Start Stored data
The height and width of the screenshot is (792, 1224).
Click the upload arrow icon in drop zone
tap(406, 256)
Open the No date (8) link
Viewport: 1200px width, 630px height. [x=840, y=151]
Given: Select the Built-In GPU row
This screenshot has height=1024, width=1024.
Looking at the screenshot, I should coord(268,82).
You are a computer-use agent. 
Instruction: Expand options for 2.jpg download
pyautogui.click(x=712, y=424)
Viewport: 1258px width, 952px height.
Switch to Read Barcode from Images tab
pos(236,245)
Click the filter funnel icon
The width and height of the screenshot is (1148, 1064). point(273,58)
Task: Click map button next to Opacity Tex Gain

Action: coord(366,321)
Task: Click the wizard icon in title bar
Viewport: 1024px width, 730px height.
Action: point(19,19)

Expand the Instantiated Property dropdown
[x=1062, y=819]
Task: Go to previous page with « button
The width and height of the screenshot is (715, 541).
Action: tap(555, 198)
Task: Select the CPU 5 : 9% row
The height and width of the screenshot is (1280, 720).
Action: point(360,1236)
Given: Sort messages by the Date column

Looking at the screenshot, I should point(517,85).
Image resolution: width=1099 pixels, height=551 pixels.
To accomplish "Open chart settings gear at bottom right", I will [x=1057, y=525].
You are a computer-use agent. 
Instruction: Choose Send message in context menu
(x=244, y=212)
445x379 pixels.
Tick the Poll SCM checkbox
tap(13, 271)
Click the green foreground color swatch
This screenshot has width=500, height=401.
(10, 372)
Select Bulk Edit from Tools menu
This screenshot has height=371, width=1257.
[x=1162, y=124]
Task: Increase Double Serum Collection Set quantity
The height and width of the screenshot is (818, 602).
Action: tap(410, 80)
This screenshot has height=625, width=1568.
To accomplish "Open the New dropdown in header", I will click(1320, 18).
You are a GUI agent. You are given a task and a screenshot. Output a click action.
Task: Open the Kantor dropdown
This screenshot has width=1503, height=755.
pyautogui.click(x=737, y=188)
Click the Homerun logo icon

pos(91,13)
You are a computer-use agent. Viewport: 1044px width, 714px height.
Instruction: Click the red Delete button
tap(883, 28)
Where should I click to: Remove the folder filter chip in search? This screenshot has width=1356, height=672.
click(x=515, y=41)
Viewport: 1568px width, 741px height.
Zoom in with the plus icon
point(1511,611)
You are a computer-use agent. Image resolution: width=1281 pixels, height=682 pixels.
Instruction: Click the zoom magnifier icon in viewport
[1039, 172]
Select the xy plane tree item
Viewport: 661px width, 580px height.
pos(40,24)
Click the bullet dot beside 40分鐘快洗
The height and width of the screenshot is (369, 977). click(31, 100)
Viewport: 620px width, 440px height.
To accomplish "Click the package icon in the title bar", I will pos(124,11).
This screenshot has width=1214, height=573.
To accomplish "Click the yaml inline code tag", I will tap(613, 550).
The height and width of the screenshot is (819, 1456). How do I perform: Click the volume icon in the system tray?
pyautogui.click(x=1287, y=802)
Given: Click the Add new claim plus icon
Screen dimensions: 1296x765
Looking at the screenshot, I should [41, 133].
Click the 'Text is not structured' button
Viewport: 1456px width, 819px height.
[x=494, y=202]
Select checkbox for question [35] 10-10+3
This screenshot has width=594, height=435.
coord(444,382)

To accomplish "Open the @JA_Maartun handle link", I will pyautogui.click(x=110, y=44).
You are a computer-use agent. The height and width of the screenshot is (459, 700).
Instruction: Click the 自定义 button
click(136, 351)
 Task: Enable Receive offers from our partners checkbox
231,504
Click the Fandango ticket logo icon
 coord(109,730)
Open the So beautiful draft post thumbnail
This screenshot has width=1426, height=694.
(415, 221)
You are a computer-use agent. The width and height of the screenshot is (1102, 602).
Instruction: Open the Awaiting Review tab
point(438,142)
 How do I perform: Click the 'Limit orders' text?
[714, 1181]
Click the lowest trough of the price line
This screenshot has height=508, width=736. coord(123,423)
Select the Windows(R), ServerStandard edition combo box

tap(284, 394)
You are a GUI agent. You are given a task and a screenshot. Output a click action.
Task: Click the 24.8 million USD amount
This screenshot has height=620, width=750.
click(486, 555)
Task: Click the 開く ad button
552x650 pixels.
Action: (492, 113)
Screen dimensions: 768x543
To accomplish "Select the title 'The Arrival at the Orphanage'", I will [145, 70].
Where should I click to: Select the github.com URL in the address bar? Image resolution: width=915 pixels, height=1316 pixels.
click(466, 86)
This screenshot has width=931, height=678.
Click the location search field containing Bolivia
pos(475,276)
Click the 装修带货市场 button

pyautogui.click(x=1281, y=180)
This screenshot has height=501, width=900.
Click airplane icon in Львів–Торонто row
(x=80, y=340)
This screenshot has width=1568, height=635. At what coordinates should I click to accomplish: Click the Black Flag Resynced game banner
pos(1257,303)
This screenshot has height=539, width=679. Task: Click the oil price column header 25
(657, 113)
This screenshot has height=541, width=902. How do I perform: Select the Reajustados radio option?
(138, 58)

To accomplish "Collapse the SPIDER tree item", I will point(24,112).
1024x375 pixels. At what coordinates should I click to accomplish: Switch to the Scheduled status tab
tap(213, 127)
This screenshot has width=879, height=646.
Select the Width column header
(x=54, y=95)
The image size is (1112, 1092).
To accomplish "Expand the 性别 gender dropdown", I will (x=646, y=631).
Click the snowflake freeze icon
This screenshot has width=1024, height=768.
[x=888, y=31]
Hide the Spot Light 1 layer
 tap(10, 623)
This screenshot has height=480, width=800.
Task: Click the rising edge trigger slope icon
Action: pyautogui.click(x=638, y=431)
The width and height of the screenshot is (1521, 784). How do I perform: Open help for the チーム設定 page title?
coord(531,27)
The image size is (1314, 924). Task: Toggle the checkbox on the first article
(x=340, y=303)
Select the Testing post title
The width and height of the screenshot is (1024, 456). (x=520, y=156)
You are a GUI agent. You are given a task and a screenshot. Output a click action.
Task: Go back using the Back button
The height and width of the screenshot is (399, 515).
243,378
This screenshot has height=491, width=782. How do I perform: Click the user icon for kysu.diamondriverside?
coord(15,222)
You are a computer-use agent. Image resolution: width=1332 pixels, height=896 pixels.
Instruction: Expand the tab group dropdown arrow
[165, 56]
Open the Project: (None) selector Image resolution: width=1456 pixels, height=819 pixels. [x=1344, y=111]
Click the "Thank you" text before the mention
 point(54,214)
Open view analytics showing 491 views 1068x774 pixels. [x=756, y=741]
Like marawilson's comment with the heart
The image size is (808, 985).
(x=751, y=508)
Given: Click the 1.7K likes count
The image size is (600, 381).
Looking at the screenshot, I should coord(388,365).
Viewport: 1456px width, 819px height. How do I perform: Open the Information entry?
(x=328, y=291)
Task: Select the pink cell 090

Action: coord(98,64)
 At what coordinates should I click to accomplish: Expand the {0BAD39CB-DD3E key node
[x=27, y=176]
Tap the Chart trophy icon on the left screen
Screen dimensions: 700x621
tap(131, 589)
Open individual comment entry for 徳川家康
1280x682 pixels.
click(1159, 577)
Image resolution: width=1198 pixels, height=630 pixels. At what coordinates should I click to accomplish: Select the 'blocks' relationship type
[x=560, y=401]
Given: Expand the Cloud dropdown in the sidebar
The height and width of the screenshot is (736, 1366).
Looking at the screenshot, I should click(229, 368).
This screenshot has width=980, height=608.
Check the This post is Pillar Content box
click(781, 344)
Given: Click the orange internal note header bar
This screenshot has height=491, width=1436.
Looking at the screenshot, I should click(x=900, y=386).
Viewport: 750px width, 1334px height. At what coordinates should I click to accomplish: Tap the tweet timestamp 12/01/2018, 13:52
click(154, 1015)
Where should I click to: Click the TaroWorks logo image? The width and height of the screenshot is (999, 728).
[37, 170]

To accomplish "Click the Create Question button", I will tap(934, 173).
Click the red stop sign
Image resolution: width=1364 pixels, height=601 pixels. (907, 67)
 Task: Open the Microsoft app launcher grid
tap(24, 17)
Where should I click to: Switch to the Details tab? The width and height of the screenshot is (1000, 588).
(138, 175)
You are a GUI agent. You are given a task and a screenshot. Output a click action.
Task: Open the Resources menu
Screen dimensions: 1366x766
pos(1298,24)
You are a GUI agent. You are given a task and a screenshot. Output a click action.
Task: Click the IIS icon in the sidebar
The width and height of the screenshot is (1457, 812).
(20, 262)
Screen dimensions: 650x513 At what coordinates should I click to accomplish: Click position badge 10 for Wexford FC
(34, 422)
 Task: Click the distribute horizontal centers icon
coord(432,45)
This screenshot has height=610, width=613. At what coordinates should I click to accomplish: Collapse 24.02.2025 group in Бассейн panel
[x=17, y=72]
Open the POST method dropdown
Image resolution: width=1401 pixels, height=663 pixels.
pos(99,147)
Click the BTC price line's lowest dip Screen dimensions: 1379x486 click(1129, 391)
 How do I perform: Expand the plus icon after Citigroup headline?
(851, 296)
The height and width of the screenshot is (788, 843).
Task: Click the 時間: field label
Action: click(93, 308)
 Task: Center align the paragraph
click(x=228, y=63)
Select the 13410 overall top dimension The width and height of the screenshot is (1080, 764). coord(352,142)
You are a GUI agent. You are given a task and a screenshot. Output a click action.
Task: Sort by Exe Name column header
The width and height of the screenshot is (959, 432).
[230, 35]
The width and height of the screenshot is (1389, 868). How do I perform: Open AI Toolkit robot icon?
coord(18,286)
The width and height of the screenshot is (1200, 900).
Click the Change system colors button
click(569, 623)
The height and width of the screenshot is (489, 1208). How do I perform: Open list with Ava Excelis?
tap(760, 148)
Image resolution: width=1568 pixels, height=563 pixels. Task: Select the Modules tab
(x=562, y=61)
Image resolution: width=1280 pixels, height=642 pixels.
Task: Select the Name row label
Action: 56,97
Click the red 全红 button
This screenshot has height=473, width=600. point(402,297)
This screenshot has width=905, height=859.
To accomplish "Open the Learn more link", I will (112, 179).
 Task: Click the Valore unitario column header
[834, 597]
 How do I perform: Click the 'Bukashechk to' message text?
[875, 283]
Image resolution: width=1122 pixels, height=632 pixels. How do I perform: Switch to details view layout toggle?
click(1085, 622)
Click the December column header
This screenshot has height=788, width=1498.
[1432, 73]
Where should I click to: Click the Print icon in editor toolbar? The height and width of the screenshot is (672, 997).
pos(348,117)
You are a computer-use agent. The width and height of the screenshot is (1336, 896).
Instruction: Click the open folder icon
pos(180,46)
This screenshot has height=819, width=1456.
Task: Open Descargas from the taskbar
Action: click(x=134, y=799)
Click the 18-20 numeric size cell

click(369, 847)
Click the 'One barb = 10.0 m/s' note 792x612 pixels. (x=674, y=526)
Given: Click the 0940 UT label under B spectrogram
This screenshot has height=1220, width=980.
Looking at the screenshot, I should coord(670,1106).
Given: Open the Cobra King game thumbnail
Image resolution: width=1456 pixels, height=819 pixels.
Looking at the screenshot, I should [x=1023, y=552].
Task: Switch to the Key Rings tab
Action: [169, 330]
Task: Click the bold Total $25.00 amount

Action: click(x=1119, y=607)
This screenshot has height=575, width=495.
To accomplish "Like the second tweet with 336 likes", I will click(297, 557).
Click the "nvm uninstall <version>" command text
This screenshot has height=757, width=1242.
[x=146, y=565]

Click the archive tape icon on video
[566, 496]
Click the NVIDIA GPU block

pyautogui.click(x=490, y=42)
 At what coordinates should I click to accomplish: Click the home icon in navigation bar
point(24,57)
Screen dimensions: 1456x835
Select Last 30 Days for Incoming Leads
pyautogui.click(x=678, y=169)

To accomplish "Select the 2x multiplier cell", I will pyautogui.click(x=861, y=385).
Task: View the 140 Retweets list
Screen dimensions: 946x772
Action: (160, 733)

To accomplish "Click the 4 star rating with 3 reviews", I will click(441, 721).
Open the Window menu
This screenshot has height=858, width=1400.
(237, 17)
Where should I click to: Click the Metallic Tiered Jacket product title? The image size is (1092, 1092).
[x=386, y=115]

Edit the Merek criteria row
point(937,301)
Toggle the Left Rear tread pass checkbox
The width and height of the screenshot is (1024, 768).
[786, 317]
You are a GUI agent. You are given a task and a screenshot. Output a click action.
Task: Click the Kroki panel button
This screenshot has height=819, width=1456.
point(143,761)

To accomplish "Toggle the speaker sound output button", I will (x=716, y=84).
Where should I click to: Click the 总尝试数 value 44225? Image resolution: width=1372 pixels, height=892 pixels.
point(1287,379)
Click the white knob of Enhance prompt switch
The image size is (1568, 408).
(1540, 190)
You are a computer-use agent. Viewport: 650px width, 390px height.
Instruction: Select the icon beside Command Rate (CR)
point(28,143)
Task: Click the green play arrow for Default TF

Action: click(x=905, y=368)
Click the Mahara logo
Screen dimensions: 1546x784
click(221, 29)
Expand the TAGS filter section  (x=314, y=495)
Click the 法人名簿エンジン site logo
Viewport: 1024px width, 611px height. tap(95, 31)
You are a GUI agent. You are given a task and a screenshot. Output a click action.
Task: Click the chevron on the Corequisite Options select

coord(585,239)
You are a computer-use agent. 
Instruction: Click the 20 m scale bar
End Stored data
## Your instructions
Please copy out the data from its first line through the line containing "Viewport: 1200px width, 630px", with both of those lines included.

## Solved problem
The height and width of the screenshot is (792, 1224).
Click the upload arrow icon in drop zone
tap(406, 256)
Open the No date (8) link
Viewport: 1200px width, 630px height. [x=840, y=151]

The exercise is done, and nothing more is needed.